My week started on a high note. I got a phone call from my mum. As soon as I picked up the phone she burst into tears. “I have a terminal cancer, and I still haven’t married you off” she said. When I pointed out to her that, by the sound of it, my marital status was the least of her worries, she brought out her trump card. “When my eyes will close yours will open!” You can’t really argue with that, can you?

 

Don’t get me wrong, I love my mum as much as any daughter loves her parents, it’s just that my mum is your original drama queen. It’s as if she was lacking in some kind of empathy gene and was compensating for it through emotional dramas. When my sister was going through a major, life saving, operation, my mum called all her friends and excitedly told them all the details as if it was a soap opera. When at 20 I suffered from a severe rheumatic fever, she started matchmaking me with her friend’s son because “when my joints stop working, it will be much harder to have children”.

 

For her, my adult life comes down to a few things – when I’m finally going to get married and if I’m not too old to have children.

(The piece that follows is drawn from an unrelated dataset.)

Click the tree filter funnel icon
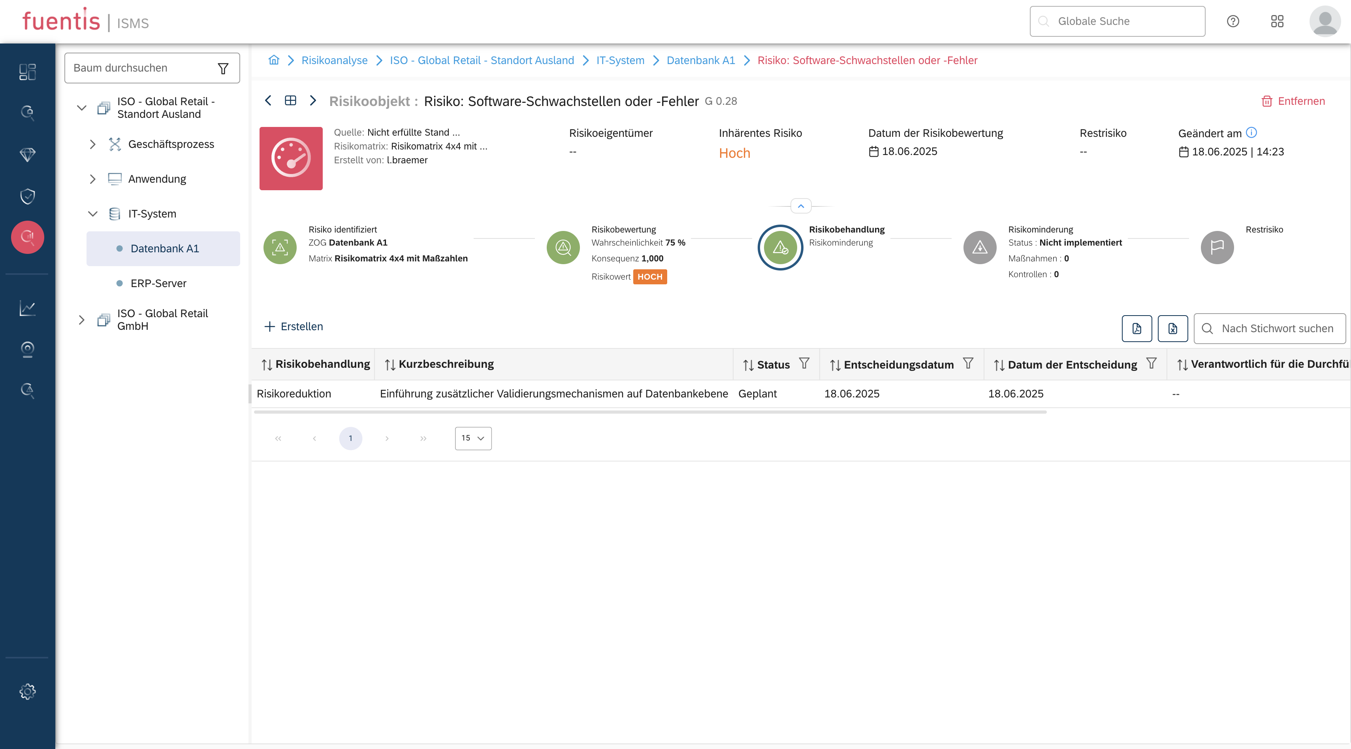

I spent years arguing with her and feeling guilty; first for not being pretty/intelligent enough, then for “deserting” her and leaving the country. These days, looking from a perspective, all I can do is to be there for her. I know she loves me in her own dramatic way. I empathise with her, I didn’t exactly turn the way she hoped I would. Instead, I moved far away, I have an incomprehensible to her job; and I stubbornly refuse to settle down. So, the least I can do for her is to switch on my self-preservation instinct, and continue being the source of her misery. Someone she can blame all her misfortunes on.

 

And as for cancer.. well… from all we can say, it looks like she’s been a bit over reacting, but we’ll really know in a couple of weeks.